## WHAT TO PRODUCE
What follows is a set of records; copy all of it exactly.

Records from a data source

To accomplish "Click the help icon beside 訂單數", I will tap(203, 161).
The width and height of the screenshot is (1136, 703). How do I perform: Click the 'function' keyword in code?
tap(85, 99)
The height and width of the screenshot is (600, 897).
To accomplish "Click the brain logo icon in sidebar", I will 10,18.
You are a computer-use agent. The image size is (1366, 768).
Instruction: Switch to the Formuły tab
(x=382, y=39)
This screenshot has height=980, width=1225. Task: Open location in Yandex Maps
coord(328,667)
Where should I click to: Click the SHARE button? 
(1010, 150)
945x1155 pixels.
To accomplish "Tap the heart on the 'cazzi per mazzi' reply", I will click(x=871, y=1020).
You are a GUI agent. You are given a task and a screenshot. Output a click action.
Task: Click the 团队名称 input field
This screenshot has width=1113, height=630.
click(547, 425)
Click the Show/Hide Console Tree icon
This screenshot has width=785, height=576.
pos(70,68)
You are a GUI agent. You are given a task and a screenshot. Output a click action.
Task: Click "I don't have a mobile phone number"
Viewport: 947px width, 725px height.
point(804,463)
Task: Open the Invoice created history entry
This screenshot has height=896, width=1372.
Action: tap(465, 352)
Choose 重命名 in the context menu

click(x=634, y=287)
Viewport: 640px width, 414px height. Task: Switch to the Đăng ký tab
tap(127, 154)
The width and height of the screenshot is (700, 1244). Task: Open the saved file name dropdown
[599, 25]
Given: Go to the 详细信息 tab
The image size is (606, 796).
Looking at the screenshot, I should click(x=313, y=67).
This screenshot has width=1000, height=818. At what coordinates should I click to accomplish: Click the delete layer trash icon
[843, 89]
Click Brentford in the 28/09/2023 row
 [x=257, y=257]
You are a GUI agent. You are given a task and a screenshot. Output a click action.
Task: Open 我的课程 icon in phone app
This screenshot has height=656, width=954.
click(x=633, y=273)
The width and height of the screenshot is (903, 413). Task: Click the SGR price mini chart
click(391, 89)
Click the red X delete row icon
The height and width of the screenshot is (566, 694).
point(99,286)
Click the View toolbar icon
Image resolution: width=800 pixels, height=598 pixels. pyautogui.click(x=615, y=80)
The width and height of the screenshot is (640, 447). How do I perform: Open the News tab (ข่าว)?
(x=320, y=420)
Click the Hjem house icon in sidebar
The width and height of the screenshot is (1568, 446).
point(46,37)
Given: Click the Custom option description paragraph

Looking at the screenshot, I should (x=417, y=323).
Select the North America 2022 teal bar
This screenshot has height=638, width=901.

## WRITTEN REPLY
To accomplish "Click the help icon beside 訂單數", I will tap(203, 161).
The width and height of the screenshot is (1136, 703). How do I perform: Click the 'function' keyword in code?
tap(85, 99)
The height and width of the screenshot is (600, 897).
To accomplish "Click the brain logo icon in sidebar", I will 10,18.
You are a computer-use agent. The image size is (1366, 768).
Instruction: Switch to the Formuły tab
(x=382, y=39)
This screenshot has height=980, width=1225. Task: Open location in Yandex Maps
coord(328,667)
Where should I click to: Click the SHARE button? 
(1010, 150)
945x1155 pixels.
To accomplish "Tap the heart on the 'cazzi per mazzi' reply", I will click(x=871, y=1020).
You are a GUI agent. You are given a task and a screenshot. Output a click action.
Task: Click the 团队名称 input field
This screenshot has width=1113, height=630.
click(547, 425)
Click the Show/Hide Console Tree icon
This screenshot has width=785, height=576.
pos(70,68)
You are a GUI agent. You are given a task and a screenshot. Output a click action.
Task: Click "I don't have a mobile phone number"
Viewport: 947px width, 725px height.
point(804,463)
Task: Open the Invoice created history entry
This screenshot has height=896, width=1372.
Action: tap(465, 352)
Choose 重命名 in the context menu

click(x=634, y=287)
Viewport: 640px width, 414px height. Task: Switch to the Đăng ký tab
tap(127, 154)
The width and height of the screenshot is (700, 1244). Task: Open the saved file name dropdown
[599, 25]
Given: Go to the 详细信息 tab
The image size is (606, 796).
Looking at the screenshot, I should click(x=313, y=67).
This screenshot has width=1000, height=818. At what coordinates should I click to accomplish: Click the delete layer trash icon
[843, 89]
Click Brentford in the 28/09/2023 row
 [x=257, y=257]
You are a GUI agent. You are given a task and a screenshot. Output a click action.
Task: Open 我的课程 icon in phone app
This screenshot has height=656, width=954.
click(x=633, y=273)
The width and height of the screenshot is (903, 413). Task: Click the SGR price mini chart
click(391, 89)
Click the red X delete row icon
The height and width of the screenshot is (566, 694).
point(99,286)
Click the View toolbar icon
Image resolution: width=800 pixels, height=598 pixels. pyautogui.click(x=615, y=80)
The width and height of the screenshot is (640, 447). How do I perform: Open the News tab (ข่าว)?
(x=320, y=420)
Click the Hjem house icon in sidebar
The width and height of the screenshot is (1568, 446).
point(46,37)
Given: Click the Custom option description paragraph

Looking at the screenshot, I should (x=417, y=323).
Select the North America 2022 teal bar
This screenshot has height=638, width=901.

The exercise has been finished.